* _Work required_
Format the lines from the one with "Task: Select the BARMATE CARBON 50 row label" up to and including the one with "click(1087, 617)" as a numbered list, leaving out blank lines.

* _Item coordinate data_
******************************
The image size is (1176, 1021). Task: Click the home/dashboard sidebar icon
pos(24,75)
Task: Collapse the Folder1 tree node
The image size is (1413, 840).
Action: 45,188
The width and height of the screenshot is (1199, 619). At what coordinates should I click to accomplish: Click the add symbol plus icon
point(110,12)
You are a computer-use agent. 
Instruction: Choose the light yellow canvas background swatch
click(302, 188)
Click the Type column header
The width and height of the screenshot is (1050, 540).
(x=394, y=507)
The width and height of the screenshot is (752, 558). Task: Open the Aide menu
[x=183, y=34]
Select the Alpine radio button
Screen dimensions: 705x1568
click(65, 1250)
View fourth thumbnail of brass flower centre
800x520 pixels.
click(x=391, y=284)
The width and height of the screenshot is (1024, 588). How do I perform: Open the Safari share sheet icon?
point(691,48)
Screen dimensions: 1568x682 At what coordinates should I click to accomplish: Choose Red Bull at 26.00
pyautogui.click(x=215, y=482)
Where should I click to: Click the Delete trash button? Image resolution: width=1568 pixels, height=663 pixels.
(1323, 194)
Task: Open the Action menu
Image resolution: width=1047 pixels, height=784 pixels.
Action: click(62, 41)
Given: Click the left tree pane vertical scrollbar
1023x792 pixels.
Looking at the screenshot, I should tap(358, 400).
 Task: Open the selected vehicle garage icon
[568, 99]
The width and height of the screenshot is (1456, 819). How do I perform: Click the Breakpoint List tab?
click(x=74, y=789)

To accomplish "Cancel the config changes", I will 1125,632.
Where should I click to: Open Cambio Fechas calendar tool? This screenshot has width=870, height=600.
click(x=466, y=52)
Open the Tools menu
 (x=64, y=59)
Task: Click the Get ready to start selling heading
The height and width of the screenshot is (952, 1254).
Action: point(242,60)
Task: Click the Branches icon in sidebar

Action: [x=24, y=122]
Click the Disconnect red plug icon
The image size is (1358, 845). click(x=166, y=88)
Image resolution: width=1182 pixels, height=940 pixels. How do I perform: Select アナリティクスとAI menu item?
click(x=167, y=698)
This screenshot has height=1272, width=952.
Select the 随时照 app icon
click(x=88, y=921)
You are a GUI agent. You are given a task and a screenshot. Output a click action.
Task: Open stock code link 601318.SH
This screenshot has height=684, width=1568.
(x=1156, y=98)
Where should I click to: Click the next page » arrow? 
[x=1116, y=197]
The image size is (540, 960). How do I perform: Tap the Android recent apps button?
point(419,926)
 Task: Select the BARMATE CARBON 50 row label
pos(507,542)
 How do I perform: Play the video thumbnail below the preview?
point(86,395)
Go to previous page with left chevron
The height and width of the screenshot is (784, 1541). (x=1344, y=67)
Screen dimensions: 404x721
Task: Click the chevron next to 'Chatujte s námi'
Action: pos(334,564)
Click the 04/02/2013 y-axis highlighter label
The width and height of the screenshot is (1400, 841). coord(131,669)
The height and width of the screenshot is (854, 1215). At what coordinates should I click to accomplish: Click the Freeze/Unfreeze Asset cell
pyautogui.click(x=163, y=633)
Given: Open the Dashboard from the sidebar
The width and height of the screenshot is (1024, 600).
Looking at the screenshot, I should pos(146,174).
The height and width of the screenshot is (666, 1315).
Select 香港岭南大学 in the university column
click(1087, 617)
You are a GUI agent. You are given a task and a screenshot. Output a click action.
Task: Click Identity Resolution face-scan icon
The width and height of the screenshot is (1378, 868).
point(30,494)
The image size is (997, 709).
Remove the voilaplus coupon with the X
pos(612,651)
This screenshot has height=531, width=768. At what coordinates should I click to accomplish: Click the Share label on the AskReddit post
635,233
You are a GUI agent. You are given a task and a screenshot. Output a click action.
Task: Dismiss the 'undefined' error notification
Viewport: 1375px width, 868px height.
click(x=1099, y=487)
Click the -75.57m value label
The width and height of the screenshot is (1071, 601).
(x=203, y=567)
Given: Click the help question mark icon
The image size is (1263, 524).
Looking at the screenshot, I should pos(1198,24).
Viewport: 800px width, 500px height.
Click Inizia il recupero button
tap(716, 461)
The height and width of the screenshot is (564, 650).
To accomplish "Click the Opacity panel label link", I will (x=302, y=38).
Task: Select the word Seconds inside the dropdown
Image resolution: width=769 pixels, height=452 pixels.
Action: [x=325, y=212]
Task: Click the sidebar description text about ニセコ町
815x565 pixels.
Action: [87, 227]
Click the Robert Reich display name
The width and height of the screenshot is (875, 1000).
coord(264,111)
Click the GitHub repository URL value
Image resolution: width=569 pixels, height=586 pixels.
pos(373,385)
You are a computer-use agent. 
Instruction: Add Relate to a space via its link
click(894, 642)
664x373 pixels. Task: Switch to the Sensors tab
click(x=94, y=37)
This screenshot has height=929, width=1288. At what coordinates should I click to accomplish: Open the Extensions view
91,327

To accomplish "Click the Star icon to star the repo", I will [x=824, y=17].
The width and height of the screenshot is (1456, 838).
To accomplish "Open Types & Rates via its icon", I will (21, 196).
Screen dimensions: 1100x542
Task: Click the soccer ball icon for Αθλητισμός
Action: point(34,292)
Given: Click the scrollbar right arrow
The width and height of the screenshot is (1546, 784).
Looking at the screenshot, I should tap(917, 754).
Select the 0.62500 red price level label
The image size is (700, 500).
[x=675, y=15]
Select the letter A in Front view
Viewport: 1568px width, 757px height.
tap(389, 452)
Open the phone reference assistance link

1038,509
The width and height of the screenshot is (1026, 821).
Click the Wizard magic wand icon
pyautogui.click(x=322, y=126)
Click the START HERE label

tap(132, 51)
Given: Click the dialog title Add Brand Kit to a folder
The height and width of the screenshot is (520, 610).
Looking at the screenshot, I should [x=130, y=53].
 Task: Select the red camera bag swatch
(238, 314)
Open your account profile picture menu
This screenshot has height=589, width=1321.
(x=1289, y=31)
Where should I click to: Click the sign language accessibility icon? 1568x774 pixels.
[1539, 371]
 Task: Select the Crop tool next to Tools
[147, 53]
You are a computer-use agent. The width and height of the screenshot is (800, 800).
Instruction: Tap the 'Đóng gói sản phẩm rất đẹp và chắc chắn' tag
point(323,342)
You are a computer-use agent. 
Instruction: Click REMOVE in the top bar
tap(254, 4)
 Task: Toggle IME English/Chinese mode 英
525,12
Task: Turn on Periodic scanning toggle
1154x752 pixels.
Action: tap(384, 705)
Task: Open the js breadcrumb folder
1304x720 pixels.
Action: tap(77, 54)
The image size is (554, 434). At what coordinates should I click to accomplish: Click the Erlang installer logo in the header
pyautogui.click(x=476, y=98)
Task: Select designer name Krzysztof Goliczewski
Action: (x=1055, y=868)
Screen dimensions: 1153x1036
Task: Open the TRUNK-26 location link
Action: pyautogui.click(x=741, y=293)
******************************
* _Written solution_
1.  Task: Select the BARMATE CARBON 50 row label
2. pos(507,542)
3.  How do I perform: Play the video thumbnail below the preview?
4. point(86,395)
5. Go to previous page with left chevron
6. The height and width of the screenshot is (784, 1541). (x=1344, y=67)
7. Screen dimensions: 404x721
8. Task: Click the chevron next to 'Chatujte s námi'
9. Action: pos(334,564)
10. Click the 04/02/2013 y-axis highlighter label
11. The width and height of the screenshot is (1400, 841). coord(131,669)
12. The height and width of the screenshot is (854, 1215). At what coordinates should I click to accomplish: Click the Freeze/Unfreeze Asset cell
13. pyautogui.click(x=163, y=633)
14. Given: Open the Dashboard from the sidebar
15. The width and height of the screenshot is (1024, 600).
16. Looking at the screenshot, I should pos(146,174).
17. The height and width of the screenshot is (666, 1315).
18. Select 香港岭南大学 in the university column
19. click(1087, 617)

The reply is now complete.